Und doch: Die Sache ist in Bewegung. „Wir hätten uns 2010 nicht träumen lassen, dass wir das Thema sexueller Missbrauch einmal in der Akademie der Künste diskutieren werden“, sagt er. Mehr noch, mit der Forderung nach einer unabhängigen Untersuchungskommission ist die Aufarbeitung an einen entscheidenden Punkt gekommen. Mit dem vorläufigen Scheitern des Aufklärungsprojekts der katholischen Bischofskonferenz, die im Januar dem Kriminologen Christian Pfeiffer den Auftrag zu einer Studie über Missbrauch in der katholischen Kirche entzog, sei deutlich geworden, dass viele Institutionen damit überfordert sind, Aufklärungsarbeit an sich selbst zu leisten, sagt Katsch.

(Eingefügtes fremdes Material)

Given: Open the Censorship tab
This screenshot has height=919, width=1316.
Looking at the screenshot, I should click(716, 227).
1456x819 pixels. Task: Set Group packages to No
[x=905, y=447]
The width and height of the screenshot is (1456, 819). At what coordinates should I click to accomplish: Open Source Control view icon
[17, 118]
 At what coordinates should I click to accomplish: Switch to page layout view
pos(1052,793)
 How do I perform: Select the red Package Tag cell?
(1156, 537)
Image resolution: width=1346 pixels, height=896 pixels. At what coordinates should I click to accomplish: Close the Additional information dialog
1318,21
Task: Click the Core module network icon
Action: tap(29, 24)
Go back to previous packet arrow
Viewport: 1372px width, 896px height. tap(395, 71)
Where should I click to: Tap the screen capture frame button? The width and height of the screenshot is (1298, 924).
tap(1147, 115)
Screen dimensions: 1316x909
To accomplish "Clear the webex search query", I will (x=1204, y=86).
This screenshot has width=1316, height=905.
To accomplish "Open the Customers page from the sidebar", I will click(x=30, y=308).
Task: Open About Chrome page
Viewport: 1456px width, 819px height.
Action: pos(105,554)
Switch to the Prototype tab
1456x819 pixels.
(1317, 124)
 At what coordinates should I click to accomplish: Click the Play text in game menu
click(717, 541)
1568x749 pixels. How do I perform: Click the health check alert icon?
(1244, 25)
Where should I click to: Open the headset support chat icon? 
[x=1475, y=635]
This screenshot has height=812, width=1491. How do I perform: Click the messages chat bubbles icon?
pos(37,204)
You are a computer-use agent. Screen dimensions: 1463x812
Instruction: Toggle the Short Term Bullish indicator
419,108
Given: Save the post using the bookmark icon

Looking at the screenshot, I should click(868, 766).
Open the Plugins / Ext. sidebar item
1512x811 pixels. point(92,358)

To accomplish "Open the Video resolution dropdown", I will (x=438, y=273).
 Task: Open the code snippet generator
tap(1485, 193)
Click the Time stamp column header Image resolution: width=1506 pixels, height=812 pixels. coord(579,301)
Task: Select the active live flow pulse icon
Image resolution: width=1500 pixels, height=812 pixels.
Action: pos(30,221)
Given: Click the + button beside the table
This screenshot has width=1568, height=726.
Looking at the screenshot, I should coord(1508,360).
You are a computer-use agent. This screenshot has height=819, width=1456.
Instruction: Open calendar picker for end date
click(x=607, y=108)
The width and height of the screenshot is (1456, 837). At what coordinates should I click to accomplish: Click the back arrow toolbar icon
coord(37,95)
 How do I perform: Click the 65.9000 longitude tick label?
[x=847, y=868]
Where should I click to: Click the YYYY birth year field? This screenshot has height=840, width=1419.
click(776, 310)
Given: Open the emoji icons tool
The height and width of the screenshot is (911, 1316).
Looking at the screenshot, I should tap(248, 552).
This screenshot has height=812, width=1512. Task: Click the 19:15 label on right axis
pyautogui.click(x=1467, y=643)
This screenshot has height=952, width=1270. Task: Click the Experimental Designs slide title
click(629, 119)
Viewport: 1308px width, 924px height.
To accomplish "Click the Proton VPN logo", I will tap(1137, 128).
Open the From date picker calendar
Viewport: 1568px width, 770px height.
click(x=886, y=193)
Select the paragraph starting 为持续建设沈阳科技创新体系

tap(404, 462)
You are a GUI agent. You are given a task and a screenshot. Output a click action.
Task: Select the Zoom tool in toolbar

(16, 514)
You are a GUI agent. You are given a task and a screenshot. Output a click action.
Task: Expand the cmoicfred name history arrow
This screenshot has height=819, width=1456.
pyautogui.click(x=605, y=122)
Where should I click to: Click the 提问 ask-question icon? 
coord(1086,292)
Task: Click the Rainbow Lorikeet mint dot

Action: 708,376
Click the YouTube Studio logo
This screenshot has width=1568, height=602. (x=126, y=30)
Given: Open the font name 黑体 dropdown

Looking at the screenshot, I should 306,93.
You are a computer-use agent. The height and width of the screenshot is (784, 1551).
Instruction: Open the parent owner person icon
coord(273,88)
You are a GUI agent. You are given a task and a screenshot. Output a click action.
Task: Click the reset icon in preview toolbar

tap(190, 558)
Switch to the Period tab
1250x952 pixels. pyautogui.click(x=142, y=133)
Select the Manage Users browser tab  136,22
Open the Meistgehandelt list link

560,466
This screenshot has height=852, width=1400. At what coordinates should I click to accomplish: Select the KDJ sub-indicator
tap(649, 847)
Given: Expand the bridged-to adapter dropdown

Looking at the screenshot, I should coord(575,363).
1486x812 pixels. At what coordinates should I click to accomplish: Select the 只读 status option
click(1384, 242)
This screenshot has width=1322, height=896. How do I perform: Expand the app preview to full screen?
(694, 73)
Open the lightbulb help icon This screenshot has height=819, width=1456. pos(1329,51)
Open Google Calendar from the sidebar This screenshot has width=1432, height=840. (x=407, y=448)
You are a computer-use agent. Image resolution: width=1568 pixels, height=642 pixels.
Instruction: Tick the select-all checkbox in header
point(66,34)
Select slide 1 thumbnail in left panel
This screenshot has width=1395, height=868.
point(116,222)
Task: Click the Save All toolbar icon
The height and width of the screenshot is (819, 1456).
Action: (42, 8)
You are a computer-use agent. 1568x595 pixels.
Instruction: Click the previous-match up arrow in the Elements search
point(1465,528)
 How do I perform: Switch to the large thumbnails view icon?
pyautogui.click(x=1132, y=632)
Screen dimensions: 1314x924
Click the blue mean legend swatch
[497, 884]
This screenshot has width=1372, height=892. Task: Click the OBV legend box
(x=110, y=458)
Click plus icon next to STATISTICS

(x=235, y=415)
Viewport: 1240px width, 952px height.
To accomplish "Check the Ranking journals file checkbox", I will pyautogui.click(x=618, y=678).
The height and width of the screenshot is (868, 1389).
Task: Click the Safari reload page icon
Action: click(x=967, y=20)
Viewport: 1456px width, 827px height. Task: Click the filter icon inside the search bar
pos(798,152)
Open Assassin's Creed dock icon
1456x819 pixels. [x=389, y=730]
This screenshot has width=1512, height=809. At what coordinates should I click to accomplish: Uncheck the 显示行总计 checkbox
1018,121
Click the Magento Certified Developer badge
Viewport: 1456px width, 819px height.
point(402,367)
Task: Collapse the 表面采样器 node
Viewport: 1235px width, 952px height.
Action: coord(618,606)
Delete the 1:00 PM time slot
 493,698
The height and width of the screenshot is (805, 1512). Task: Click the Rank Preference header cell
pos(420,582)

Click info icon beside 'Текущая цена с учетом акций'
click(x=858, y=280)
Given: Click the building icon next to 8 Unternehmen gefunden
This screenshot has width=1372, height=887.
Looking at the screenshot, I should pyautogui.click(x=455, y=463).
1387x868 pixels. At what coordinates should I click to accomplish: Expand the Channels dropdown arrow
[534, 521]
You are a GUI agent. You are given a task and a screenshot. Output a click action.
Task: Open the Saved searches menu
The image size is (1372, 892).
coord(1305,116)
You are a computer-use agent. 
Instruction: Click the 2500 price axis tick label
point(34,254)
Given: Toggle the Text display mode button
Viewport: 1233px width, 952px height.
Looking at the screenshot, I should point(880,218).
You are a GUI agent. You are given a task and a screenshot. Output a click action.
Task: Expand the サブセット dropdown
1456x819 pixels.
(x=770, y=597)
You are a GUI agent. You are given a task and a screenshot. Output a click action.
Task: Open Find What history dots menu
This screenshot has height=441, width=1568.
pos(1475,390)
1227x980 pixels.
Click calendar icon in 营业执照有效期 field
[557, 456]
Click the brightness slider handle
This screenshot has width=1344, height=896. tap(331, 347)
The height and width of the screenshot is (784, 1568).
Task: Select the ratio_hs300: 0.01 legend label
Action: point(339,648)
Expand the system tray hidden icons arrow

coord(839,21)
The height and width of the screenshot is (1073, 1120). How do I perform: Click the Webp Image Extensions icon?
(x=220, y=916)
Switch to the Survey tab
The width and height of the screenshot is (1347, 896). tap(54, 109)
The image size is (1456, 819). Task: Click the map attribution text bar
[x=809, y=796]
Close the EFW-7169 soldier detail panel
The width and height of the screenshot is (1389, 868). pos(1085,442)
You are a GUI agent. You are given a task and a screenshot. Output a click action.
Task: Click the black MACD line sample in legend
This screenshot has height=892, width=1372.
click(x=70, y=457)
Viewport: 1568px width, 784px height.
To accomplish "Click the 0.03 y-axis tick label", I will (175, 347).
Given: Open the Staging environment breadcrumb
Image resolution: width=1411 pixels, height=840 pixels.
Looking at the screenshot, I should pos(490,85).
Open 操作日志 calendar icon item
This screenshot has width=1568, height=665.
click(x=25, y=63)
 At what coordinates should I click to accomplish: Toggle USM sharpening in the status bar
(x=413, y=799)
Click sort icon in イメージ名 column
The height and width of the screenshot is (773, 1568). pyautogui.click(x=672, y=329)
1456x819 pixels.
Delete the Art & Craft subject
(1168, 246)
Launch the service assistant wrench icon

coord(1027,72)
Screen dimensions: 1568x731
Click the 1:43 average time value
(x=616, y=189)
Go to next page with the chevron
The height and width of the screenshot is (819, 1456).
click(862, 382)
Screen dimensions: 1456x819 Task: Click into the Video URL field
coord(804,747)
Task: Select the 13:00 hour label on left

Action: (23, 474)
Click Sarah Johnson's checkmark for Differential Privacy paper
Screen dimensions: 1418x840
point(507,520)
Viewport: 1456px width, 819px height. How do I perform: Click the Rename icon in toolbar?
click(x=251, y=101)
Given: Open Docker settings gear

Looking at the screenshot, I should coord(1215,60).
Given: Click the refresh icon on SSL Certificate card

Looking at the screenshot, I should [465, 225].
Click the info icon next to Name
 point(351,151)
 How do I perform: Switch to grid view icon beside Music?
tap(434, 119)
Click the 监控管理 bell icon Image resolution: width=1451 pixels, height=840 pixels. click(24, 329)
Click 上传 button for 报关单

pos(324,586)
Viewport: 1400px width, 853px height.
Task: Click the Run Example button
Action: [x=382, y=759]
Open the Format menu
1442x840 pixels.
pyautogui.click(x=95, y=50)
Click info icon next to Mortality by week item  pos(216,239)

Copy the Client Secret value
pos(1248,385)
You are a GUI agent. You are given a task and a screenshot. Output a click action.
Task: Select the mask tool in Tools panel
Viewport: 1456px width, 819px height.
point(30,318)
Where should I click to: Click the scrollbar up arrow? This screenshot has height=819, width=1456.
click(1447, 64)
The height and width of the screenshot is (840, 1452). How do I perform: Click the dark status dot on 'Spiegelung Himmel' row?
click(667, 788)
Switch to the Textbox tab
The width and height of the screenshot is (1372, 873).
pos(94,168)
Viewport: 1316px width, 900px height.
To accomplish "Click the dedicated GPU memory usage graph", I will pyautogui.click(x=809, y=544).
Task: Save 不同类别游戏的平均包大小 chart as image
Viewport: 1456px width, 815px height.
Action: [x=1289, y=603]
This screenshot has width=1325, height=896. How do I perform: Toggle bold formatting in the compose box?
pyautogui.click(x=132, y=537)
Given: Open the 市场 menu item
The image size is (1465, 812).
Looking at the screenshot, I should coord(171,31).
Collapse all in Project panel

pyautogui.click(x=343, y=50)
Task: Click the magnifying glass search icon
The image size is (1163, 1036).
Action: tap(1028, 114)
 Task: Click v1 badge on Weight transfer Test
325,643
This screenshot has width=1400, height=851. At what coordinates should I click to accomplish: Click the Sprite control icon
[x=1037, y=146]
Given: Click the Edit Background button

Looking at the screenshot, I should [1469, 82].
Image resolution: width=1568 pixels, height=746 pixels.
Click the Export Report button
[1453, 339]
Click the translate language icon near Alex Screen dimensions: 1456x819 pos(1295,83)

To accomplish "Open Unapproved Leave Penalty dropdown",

Auch Institutionen brauchen Hilfe

Das heiße nicht, dass man sie aus der Pflicht entlasse, man könne ihnen aber nicht die Auswertung der Forschungsergebnisse selbst überlassen. Dafür müssten sich die Institutionen Hilfe holen. Es gehe darum „sich ehrlich zu machen und etwas zu lernen aus den Fehlern, die gemacht wurden“, fordert er. „Wir brauchen eine Untersuchungskommission, die die Umstände systematisch angeht, dabei wissenschaftlich vorgeht, aber den gesellschaftlichen und politischen Aspekt nicht aus den Augen verliert.“

Katsch wünscht sich für eine solche Kommission einen staatlich definierten Auftrag. „Wenn es einen solchen Untersuchungsauftrag gibt, der gesetzlich fixiert ist, dann würde auch die Kirche, würden Vereine und Schulen kooperieren“, glaubt er. Für ein Gesetz bräuchte man eine Mehrheit im Bundestag. „Das müsste zu erreichen sein.“ Das Bewusstsein dafür ist da. „Wenn nicht jetzt, dann nie“, sagt er.